**Task objective:**
Copy word for word the part of the entries that opens with the line containing "Viewport: 722px width, 512px" and runs through the end of the entries.

Stored data entries
*-*-*

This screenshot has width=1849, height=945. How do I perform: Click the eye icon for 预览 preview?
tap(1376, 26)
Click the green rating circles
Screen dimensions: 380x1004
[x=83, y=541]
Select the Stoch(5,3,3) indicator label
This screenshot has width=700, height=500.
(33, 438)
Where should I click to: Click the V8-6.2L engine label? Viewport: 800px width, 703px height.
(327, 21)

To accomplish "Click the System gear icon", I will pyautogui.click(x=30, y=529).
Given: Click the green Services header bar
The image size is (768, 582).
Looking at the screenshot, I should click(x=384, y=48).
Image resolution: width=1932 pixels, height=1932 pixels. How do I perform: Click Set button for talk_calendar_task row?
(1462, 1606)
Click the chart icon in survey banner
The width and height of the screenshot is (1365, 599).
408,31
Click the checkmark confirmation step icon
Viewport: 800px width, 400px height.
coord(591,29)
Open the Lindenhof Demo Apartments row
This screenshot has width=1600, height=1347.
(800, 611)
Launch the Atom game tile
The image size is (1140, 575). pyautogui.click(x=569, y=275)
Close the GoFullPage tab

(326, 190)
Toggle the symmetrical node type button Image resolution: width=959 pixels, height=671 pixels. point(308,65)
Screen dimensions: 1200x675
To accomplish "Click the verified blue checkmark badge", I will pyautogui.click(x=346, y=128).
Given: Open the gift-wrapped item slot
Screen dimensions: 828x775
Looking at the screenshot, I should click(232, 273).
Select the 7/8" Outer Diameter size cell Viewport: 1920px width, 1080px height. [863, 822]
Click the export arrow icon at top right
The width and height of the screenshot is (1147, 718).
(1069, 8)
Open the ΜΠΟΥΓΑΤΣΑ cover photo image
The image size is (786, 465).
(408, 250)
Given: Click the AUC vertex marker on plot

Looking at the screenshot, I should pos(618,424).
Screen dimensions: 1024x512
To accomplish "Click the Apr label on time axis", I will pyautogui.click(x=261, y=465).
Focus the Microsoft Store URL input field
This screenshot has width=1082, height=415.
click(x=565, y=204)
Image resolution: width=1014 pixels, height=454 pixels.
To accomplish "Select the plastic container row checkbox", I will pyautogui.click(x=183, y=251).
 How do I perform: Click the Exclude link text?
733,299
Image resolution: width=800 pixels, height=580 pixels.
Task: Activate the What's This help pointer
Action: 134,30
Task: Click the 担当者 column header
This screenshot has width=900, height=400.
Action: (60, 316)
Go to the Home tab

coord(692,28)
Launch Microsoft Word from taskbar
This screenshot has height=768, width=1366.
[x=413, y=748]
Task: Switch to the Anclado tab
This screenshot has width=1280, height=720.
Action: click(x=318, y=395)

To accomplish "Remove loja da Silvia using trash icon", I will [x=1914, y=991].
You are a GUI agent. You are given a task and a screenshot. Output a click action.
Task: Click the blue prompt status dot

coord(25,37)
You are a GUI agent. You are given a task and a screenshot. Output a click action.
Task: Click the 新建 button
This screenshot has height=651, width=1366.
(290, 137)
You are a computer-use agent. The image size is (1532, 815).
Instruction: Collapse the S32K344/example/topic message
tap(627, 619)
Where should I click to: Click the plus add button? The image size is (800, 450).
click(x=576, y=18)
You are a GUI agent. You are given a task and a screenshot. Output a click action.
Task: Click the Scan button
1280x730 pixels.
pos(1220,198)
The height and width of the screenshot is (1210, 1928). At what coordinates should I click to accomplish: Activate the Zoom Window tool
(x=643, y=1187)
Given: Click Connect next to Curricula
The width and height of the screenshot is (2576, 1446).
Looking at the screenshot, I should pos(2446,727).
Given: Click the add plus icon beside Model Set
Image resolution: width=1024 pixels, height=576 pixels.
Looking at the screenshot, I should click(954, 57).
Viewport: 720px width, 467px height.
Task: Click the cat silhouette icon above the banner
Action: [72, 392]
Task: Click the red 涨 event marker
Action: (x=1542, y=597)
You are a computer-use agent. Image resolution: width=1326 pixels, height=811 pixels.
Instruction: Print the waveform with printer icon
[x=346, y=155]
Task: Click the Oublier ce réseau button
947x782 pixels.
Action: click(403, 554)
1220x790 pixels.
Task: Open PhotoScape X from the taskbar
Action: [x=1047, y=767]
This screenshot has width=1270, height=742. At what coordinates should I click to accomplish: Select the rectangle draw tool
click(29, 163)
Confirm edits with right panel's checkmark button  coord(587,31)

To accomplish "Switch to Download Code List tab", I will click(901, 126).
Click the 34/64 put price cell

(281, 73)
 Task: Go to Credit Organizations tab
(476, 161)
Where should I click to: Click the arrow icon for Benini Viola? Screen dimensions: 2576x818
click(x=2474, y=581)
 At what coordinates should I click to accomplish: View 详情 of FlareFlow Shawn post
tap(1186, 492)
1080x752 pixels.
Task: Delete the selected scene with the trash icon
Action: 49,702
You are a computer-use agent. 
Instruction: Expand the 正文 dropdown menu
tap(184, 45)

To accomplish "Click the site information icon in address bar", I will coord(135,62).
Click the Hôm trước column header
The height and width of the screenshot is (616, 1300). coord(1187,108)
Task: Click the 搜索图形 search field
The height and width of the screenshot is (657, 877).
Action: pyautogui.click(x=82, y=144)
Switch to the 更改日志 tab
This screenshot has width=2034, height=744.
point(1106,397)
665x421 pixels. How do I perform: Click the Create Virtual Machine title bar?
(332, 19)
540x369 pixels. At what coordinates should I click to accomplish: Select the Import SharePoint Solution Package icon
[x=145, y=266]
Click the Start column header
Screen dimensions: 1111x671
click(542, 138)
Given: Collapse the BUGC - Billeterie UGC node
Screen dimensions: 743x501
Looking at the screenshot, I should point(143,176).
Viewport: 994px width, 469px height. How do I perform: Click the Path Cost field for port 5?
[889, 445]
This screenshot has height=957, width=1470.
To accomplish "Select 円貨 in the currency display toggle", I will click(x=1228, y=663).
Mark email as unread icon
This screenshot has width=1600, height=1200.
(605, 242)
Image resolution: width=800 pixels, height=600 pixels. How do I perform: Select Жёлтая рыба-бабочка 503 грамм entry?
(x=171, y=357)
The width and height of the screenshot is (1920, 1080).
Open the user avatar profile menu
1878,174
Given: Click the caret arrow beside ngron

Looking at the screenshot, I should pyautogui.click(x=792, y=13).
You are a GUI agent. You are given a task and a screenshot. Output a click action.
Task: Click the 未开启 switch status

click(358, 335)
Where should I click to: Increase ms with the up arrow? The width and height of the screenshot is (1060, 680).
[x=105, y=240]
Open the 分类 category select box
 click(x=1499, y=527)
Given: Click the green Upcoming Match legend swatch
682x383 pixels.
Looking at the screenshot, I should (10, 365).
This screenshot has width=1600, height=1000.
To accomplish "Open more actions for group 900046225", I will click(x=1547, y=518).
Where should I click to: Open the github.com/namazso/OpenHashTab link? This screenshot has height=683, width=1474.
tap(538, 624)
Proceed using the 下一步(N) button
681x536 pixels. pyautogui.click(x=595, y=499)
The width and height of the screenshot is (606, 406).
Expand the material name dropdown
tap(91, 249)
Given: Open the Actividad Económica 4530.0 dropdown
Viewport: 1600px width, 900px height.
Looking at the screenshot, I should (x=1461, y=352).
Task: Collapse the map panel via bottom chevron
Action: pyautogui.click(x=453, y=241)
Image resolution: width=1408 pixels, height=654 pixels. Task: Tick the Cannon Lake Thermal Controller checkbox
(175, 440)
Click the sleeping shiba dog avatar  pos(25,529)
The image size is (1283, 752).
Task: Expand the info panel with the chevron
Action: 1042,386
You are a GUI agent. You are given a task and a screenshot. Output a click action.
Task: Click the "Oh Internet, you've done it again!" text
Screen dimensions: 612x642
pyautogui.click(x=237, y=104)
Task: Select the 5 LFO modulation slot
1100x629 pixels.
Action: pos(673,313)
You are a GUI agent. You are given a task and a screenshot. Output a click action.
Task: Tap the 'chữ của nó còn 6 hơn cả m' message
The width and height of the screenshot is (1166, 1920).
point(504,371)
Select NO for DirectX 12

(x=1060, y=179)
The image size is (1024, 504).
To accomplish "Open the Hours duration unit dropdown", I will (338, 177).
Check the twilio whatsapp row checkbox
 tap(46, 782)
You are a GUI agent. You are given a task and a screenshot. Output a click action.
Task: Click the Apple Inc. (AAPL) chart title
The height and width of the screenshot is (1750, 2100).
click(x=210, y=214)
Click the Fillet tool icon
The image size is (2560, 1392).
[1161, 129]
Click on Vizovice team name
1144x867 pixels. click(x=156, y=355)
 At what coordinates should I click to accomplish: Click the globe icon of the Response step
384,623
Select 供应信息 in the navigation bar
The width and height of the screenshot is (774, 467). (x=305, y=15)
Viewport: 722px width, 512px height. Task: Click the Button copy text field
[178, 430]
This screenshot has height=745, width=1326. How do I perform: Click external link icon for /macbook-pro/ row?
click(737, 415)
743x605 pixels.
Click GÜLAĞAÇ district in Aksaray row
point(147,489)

*-*-*

**Answer to this problem:**
Viewport: 722px width, 512px height. Task: Click the Button copy text field
[178, 430]
This screenshot has height=745, width=1326. How do I perform: Click external link icon for /macbook-pro/ row?
click(737, 415)
743x605 pixels.
Click GÜLAĞAÇ district in Aksaray row
point(147,489)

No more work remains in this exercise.